O rigor do desenvolvimento temporalmente linear do enredo, em que prevalecem diálogos enxutíssimos e raras "estripulias" cinematográficas típicas a essa mesma vanguarda francesa, não neutraliza a marca e a voz originalíssimas do jovem Xavier Dolan nem compromete a densidade substancial de suas personagens.

O diretor e roteirista que outrora parecia mais preocupado com as inovações formais de suas obras, e com as referências explicitamente autobiográficas, e, para o bem ou para o mal, narcisistas; hoje, com muita sensibilidade e inteligência, com a destreza que só a experiência dá, e que é intensa e extensa, tendo em vista que nosso cineasta nasceu em 1989, se universaliza, transcende a sua primeira fase, análoga à primeira fase egoísta e narcisista da infância proposta por Freud e, como tal, legítima, porquanto considerada indispensável para o seu progressivo desenvolvimento.

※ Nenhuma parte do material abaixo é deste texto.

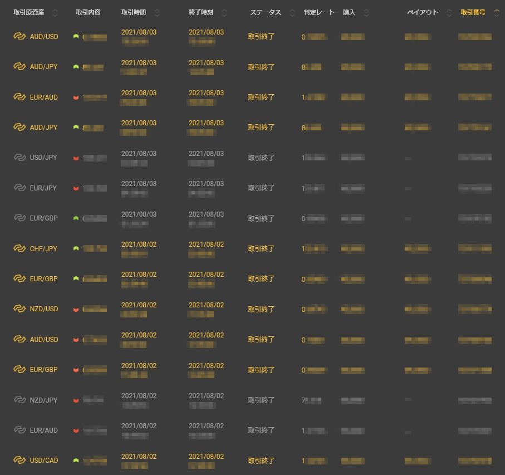Click the highlighted 取引番号 column header
Viewport: 505px width, 475px height.
pyautogui.click(x=473, y=12)
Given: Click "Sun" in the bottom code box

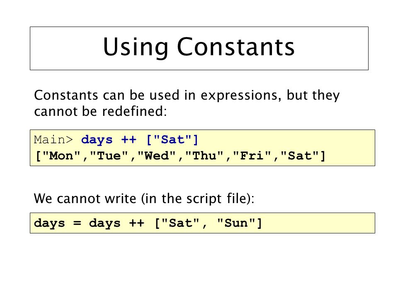Looking at the screenshot, I should tap(236, 223).
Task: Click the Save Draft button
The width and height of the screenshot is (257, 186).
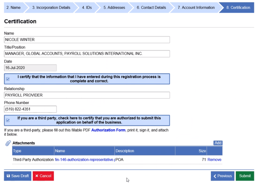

Desse modo, produz um filme de suspense aparentemente comum, sem pretensões inovadoras, mas particularmente profundo, sobretudo para quem assiste a ele de modo criterioso, mas não deixando entretanto de usufruir de seu aspecto trivial enquanto filme de suspense.
Enfim, agradam-se gregos, troianos, franceses, americanos, frívolos e austeros. É banal e canônico. Anfíbio, híbrido. Andrógino. Termino aqui, para não incorrer no excesso, que no filme é legítimo, do palavrório hubertiano.